The Big Ideas: the DDS output, being more-or-less constant, needs a variable-gain amp to set the crystal drive level. The amp also fixes the impedance mismatch between the DDS output and the crystal, which may not be much of a problem for the (very) high ESR quartz tuning fork resonators in play.

The AD9850 DDS output feeds a 70 MHz (-ish) elliptical reconstruction filter chopping off image frequencies descending from the 125 MHz sampling clock, with a 100 Ω (-ish) output impedance that’s just about purely resistive at 60 kHz. An on-board 3.9 kΩ resistor (labeled with 392 on their schematic) sets the full-scale output current to 10 mA for a peak voltage of 1 V. The module uses only the + output of the differential pair, which means the sine wave runs from 0 V to 1 V: 1 Vpp = 500 mVpeak = 353 mVrms (ignoring the 500 mV offset).

Pin header J3 normally sports a jumper to connect the 3.9 kΩ RSET resistor, but you can insert an external resistor to increase the resistance and decrease the output current:

IOUT = 32 × 1.248 V / RSET

A little hot-melt glue action produced a suitable lashup from a 5 kΩ trimpot:

AD9850 DDS Module - 5 k external RSET trimpot
AD9850 DDS Module – 5 k external RSET trimpot

The pillars of green wire insulation forestall screwdriver shorts to the bare pin headers, although that’s less of risk with the upper insulating foam sheet in place:

Crystal Tester - First Light
Crystal Tester – First Light

A 5 kΩ trimpot can vary the output voltage downward by a factor of 2 = -6 dB, more or less.

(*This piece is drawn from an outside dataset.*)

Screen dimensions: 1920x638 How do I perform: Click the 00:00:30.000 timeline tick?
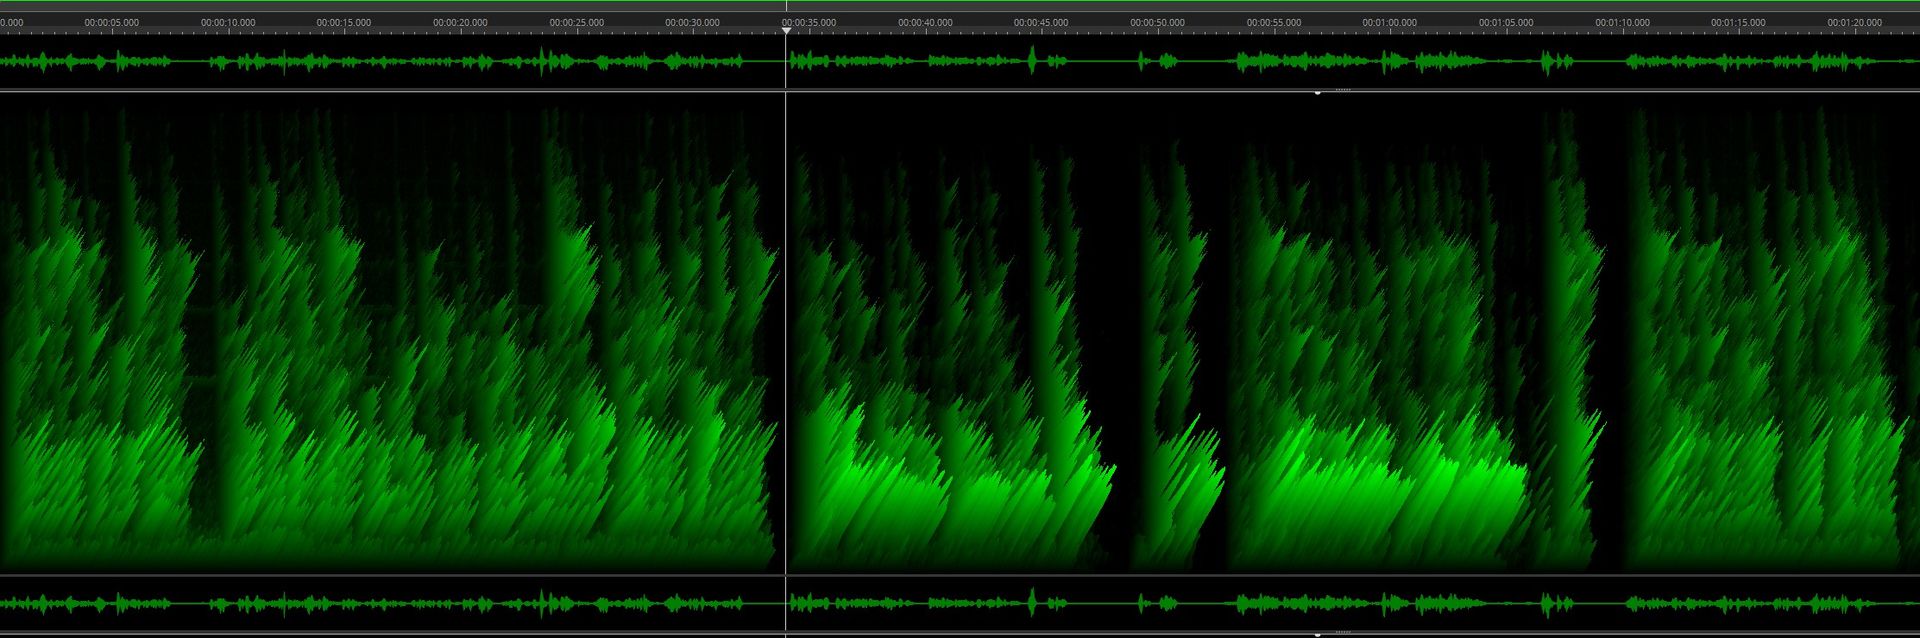(x=692, y=22)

All the quartz tuning fork resonator specs I’ve found, none of which may apply to the units on hand, seem to require no more than 1 µW drive. Given a resonator’s equivalent series resistance of around 20 kΩ (for real!), the drive voltage will be 150 mV (-ish):

1 µW = V² / 20 kΩ, so V = sqrt(20×10³) = 141 mV

The nominal version of the crystal tester had a 50 Ω input impedance, so I picked a MAX4165 op amp with mojo sufficient for anything over 25 Ω; in retrospect, a lighter load than 48 Ω would be fine.

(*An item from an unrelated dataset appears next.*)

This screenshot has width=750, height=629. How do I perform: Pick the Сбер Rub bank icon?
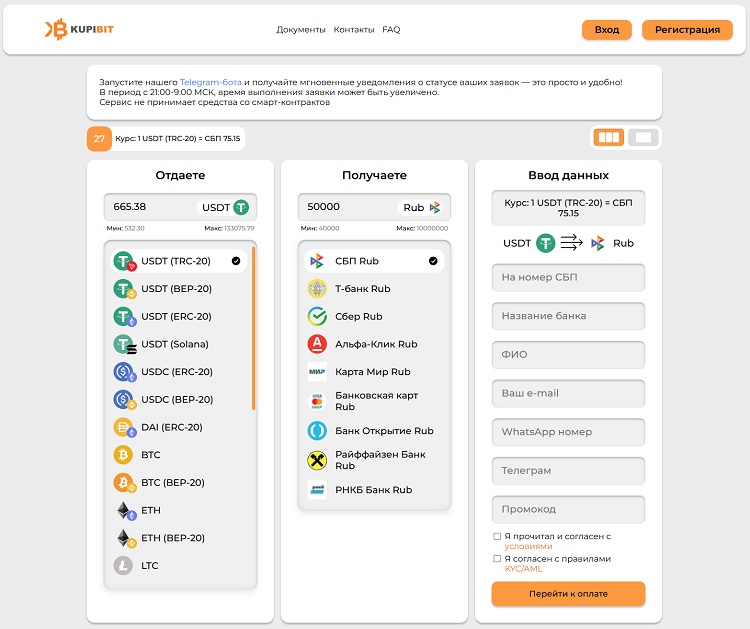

In any event, the amp looks like this:

MAX4165 Buffer Amp
MAX4165 Buffer Amp

What looks like a DIP switch is really the 3×2 jumper header just to the right of the foam insulation, in front of the SOT23 space transformer PCB carrying the MAX4165. No jumper = 0 dB gain, then 6 dB steps upward from there. The -6 dB trimpot range gives more-or-less continuous output tweakage across 24 dB, -6 dB to +18 dB, which is certainly excessive. The 24 Ω terminating resistors provide 6 dB loss into the crystal, so the effective range is -12 to +12 dB, with 0 dB = 350 mVrms and -6 dB = 150 mVrms (-ish) at the crystal.

It’s a non-inverting amplifier, which (also in retrospect) probably isn’t a win:

  • Yet Another Bypass Cap on the cold end of the gain-setting resistors
  • Overly elaborate VCC/2 biasing to maintain sufficiently high input impedance

I’m reasonably sure all those big caps contribute to some low-level motorboating, but haven’t tracked it down.

Comments

3 responses to “LF Crystal Tester: DDS Buffer Amp”

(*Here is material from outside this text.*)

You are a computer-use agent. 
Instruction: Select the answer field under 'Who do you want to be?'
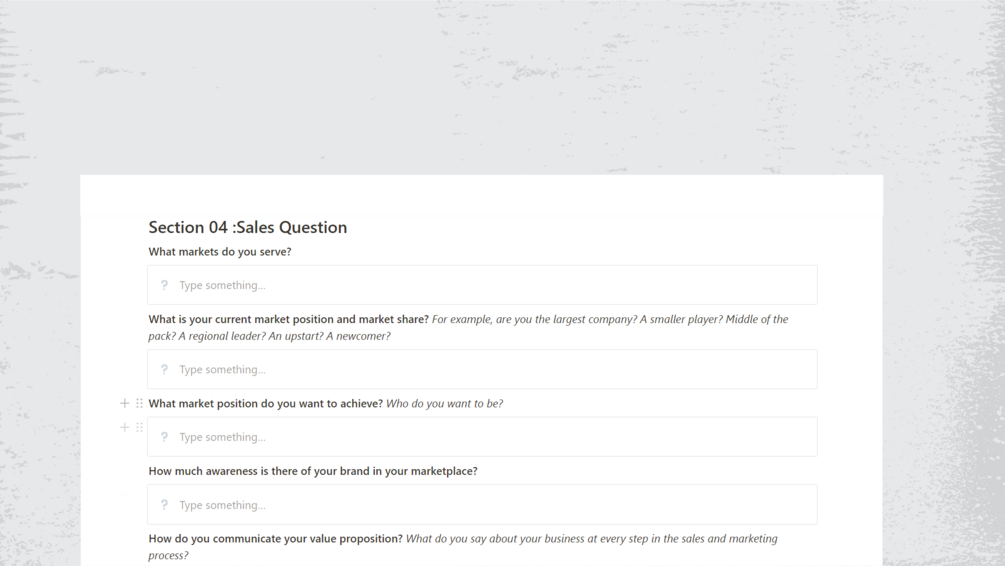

  1. LF Crystal Tester: Joystick for Oscillator Offset Adjustment | The Smell of Molten Projects in the Morning Avatar

    […] is the GPS-locked 10 MHz reference, the lower trace is the AD9850 DDS output (not through the MAX4165 buffer amp, because bandwidth). If the frequencies aren’t identical, the DDS trace will crawl left or […]

  2. LF DDS Sine Generator With 0.1 Hz Steps | The Smell of Molten Projects in the Morning Avatar

    […] no amplitude adjustment, other than the DDS current-control twiddlepot and the buffer amp’s gain-setting jumpers, but I (think I can) gimmick up an adequate […]

  3. 60 kHz Preamp: Antenna Input Tickler | The Smell of Molten Projects in the Morning Avatar

    […] alligator clips come from the LF Crystal Tester‘s buffer amp, with the Arduino Nano loaded with sine generator firmware. A 100 nF cap blocks […]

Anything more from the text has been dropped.